La virtud de la elocuencia

Xose Carlos Caneiro
Xosé Carlos Caneiro EL EQUILIBRISTA

OPINIÓN

Me aburre escuchar, día tras día, que nunca tuvimos una juventud tan bien preparada.

Me sorprende que se valoren determinadas competencias y otras se olviden por el mero hecho de no resultar «contemporáneas».

Me desconforta que resulte unánime el sofisma de concebir los ordenadores como imprescindibles en la educación. Y me duele, hasta los tuétanos, que cada vez se hable peor.

Hasta resulta paradójico que el hecho de aprender lenguas, objetivo loable, no conlleve la necesidad de usar con pericia nuestras lenguas: el gallego y el español.

Llegará un día en que el dedo pulgar de los recién nacidos configure una forma determinada por el abuso que le damos a los dispositivos informáticos. Y el día en que hablaremos sin adjetivos, que se pierdan las palabras más hermosas, que los signos cibernéticos sustituyan a los fonemas.

Hemos perdido el arte de la oratoria. Son pocos los colegios que la cultivan. Apenas puntúa para adquirir capacitación laboral o certificación académica. La elocuencia se ha extraviado en este lingüicidio que practicamos.

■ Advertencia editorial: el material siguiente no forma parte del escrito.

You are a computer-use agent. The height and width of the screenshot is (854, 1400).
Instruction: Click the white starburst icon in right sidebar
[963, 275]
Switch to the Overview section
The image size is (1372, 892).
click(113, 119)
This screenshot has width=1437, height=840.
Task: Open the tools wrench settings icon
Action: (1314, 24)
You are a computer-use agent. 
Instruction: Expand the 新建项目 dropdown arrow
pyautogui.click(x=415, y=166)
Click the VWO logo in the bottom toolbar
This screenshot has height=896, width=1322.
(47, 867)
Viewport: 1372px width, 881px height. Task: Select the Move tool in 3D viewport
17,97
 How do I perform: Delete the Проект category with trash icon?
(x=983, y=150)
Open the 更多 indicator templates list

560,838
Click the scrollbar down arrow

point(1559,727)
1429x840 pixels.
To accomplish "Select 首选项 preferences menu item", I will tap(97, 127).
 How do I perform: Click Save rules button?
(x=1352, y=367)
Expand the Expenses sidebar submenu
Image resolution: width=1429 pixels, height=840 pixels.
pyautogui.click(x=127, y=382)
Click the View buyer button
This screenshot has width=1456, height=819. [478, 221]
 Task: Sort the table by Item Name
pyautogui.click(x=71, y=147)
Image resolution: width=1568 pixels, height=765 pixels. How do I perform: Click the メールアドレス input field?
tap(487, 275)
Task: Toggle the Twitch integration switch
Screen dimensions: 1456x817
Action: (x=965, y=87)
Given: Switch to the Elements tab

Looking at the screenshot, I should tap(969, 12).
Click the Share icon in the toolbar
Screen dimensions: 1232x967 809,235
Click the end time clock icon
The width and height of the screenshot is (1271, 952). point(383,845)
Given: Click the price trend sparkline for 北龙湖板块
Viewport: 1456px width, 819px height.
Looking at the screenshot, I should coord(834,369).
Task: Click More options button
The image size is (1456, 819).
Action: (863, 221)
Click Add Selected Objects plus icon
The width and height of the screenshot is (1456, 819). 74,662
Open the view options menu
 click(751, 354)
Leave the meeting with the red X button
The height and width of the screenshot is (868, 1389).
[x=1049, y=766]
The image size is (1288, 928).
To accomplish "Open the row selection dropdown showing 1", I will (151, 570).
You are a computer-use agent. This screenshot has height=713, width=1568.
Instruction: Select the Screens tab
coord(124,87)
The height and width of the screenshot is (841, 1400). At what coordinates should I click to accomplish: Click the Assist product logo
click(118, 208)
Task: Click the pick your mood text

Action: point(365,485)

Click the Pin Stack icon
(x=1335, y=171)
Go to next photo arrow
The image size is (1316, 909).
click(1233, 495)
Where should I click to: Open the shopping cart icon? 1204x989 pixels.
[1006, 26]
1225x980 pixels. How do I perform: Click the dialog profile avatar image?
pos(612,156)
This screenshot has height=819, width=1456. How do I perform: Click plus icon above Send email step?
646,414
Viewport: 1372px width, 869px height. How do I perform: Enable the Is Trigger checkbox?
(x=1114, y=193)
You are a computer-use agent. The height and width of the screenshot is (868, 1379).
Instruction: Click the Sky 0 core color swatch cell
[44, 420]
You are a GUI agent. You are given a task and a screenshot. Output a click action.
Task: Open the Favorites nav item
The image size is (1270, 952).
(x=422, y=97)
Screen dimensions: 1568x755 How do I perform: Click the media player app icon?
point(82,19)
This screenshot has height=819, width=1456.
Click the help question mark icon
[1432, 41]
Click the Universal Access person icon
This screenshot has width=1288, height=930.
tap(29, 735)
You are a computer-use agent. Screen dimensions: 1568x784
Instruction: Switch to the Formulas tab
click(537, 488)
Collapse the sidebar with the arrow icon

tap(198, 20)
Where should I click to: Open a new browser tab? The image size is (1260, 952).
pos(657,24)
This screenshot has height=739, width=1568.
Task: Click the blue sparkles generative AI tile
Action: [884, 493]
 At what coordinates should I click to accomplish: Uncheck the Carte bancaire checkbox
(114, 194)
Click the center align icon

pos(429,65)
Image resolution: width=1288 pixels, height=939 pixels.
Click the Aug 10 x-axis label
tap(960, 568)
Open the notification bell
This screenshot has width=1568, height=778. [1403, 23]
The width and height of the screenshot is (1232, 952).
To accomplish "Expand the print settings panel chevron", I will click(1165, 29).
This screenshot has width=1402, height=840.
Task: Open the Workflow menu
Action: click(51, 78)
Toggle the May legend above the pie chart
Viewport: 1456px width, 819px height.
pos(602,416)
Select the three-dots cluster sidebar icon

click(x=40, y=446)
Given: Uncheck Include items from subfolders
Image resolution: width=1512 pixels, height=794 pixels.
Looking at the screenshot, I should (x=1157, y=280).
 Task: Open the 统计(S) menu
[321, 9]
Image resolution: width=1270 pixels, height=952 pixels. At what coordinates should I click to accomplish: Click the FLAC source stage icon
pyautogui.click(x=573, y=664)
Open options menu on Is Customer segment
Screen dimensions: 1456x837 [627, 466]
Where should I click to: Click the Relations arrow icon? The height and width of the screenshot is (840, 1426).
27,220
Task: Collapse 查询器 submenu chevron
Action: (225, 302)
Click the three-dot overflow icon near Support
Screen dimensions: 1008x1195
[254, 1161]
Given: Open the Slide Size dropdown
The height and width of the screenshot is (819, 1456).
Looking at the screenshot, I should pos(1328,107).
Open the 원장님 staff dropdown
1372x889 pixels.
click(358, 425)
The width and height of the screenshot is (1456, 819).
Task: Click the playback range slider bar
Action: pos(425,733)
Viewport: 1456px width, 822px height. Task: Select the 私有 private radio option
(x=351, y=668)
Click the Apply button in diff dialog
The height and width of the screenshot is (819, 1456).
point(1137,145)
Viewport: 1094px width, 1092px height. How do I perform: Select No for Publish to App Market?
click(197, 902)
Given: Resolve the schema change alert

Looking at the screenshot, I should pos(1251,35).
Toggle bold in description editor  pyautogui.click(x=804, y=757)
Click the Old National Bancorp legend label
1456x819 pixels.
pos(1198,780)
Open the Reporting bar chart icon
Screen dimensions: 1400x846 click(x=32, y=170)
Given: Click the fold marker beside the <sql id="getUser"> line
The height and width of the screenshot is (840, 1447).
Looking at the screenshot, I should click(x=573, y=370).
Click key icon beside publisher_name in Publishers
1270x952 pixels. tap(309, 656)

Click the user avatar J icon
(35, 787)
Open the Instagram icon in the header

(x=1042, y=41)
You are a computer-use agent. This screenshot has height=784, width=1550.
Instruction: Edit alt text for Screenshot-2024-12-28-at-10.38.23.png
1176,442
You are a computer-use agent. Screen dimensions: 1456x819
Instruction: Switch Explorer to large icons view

Los discursos políticos carecen de sustancia erudita y repiten únicamente consignas y lemas y propaganda de baratija. No se habla bien porque ya a nadie le preocupa el óptimo uso oral de la palabra.

La oratoria, que nació en Sicilia y los griegos impulsaron, era indispensable para obtener reconocimiento social o prestigio. Hoy es solo un recuerdo. Ni eso, quizá.